CeciledeVolangesdeNouveau · 01/12/2023 23:08

Re the ironing thing, it can be a tool of control and erasing boundaries, and also humiliation sometimes. When I moved in to the small “granny annexe” in my parents’ house after being put on sick leave, I was told not to do the washing for environmental reasons. This means my mother gets to know if I ever have a minor period leak, gets to sniff my clothes and make a face because apparent I smell (literally nobody else has ever detected said smell) and also walk in through my bedroom whenever she wants because the “washing machine needs to be used”.
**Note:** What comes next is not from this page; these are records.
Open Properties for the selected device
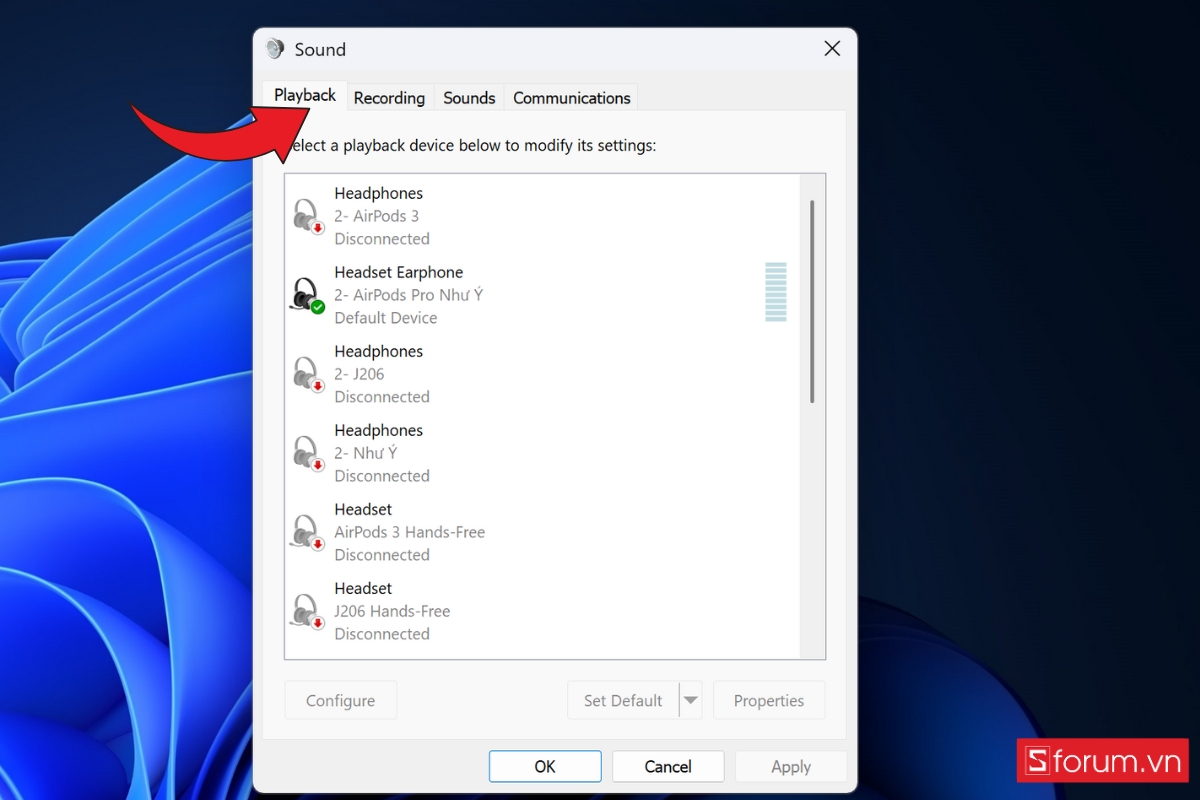Screen dimensions: 1200x800 point(769,700)
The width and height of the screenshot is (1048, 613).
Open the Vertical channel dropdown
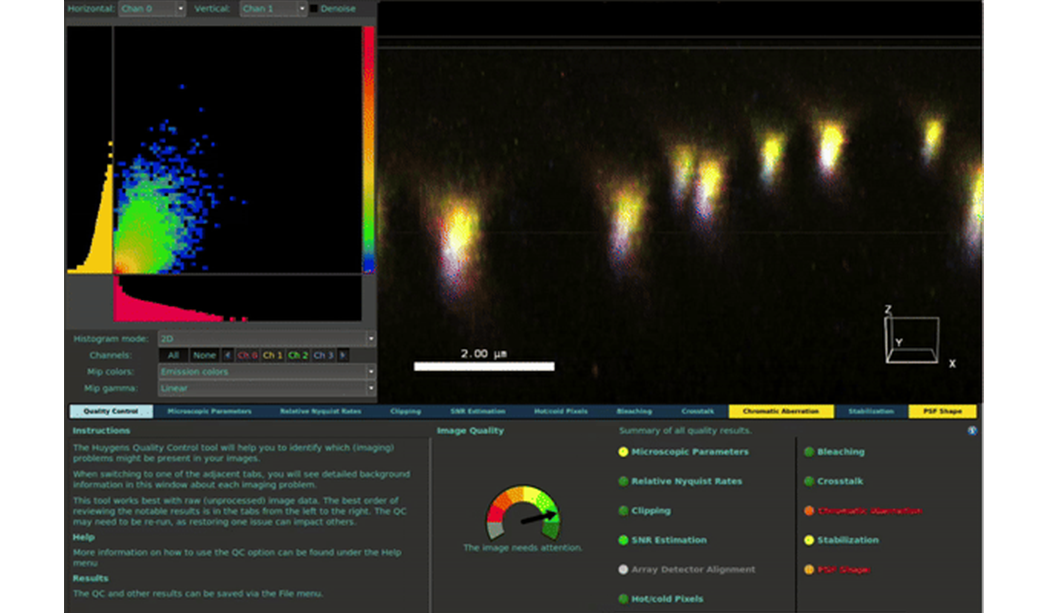click(x=272, y=9)
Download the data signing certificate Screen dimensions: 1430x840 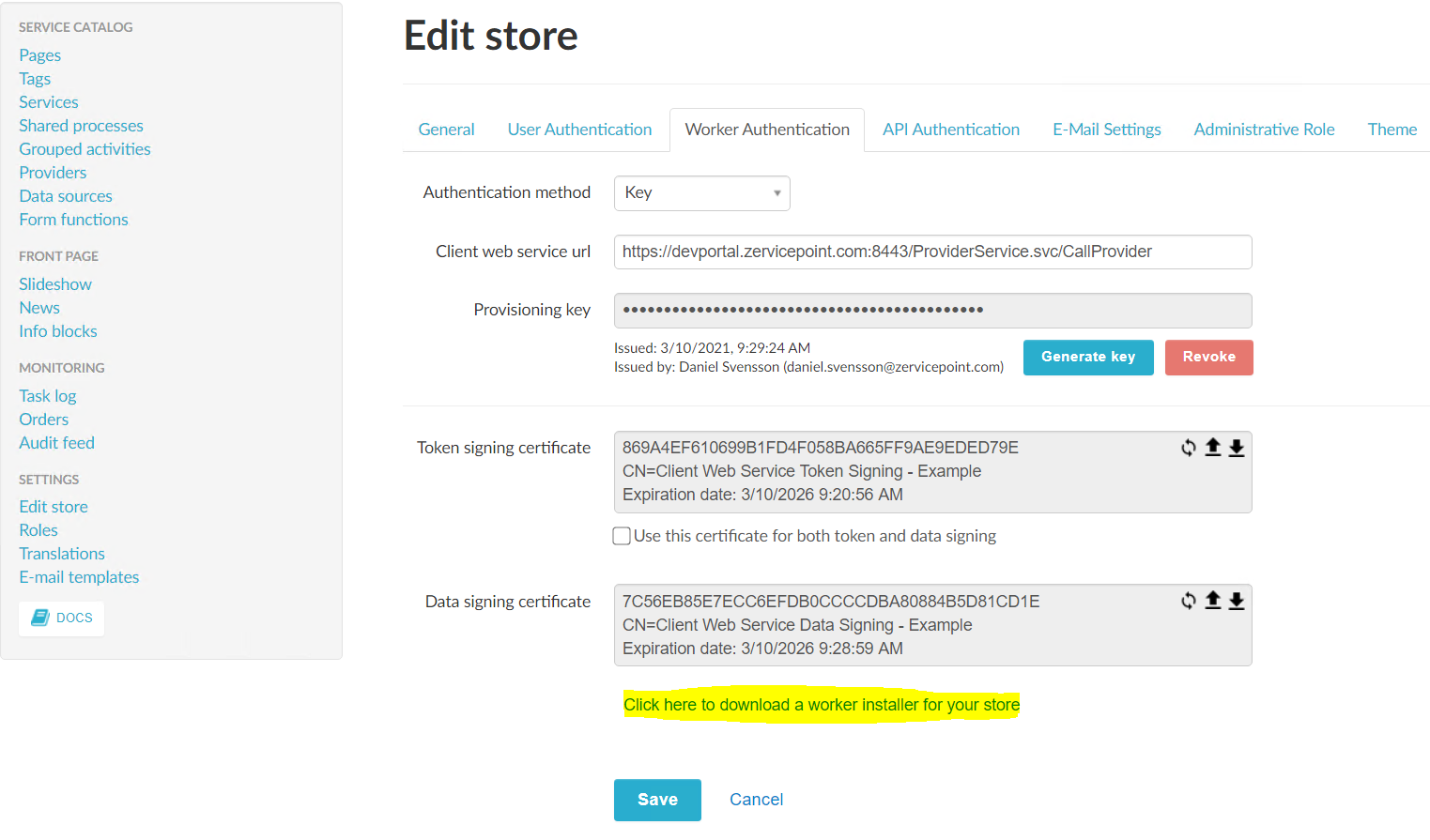1237,602
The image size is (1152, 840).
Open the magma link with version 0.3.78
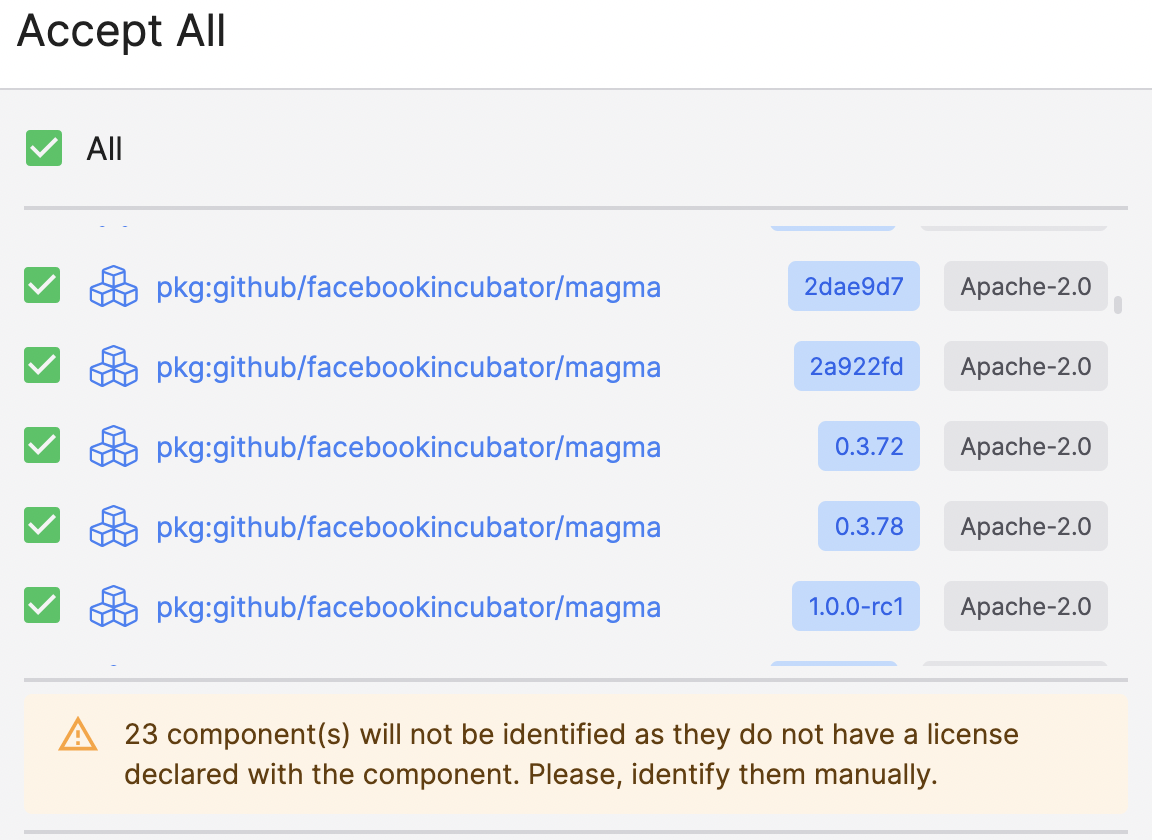408,527
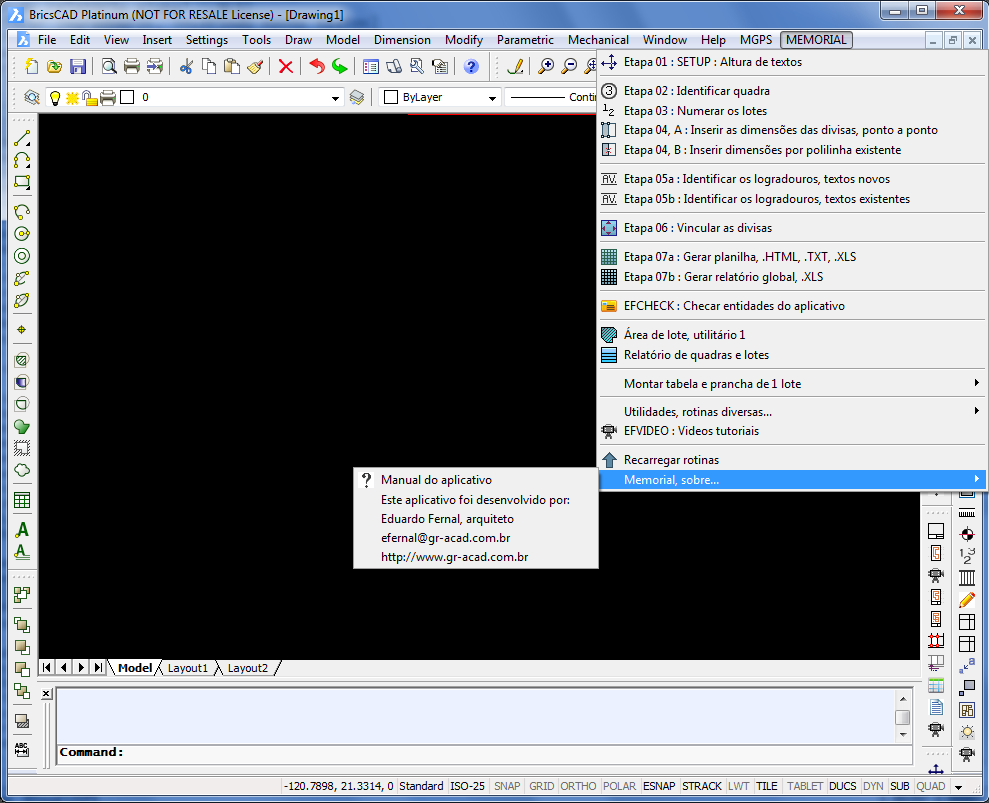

ilovesushi · 02/12/2023 13:21

@CeciledeVolangesdeNouveau that sounds horrendous. I hope you can move out soon. x

Mirabai · 02/12/2023 15:22

CeciledeVolangesdeNouveau · 01/12/2023 23:08

Re the ironing thing, it can be a tool of control and erasing boundaries, and also humiliation sometimes. When I moved in to the small “granny annexe” in my parents’ house after being put on sick leave, I was told not to do the washing for environmental reasons. This means my mother gets to know if I ever have a minor period leak, gets to sniff my clothes and make a face because apparent I smell (literally nobody else has ever detected said smell) and also walk in through my bedroom whenever she wants because the “washing machine needs to be used”.

Surely they answer to “I will do your washing” is “No you won’t”.

CeciledeVolangesdeNouveau · 02/12/2023 15:29

@Mirabai normally it ought to be.

Mirabai · 02/12/2023 16:39

That sounds like a whole thread in itself.

jasminocereusbritannicus · 03/12/2023 09:32

It’s so difficult, I think.
Im about to be a mother-in-law and I would be devastated if I thought my daughter’s fiancé felt like that about me. BUT, I keep my distance until invited, and certainly don’t act like I own their house! I offer help if it’s asked for.
My ex - mother in law, was very opinionated, and had a way with words that were quite cutting - to all the daughters and son in-laws. But I learned to just carry on doing things my way regardless… and to be fair my ex husband used to stand up for me. She was, conversely, extremely kind and thoughtful too, and always useful in an emergency… of which we had many.

I think it’s a fine line to tread… I don’t suppose you really “hate” her, but you just want her to respect your boundaries. Try to not see her as doing things to purposely upset you - she probably genuinely thinks she’s helping!…..see her as a bit daft, roll your eyes and carry on doing things your way. I’d have put the cutlery draw back the way I wanted it, straight away!

If your husband is an only child, it’s understandable that he was upset when you were honest with him!

we can’t like everyone in our lives… but sometimes we have to rub along , for everyone’s sake.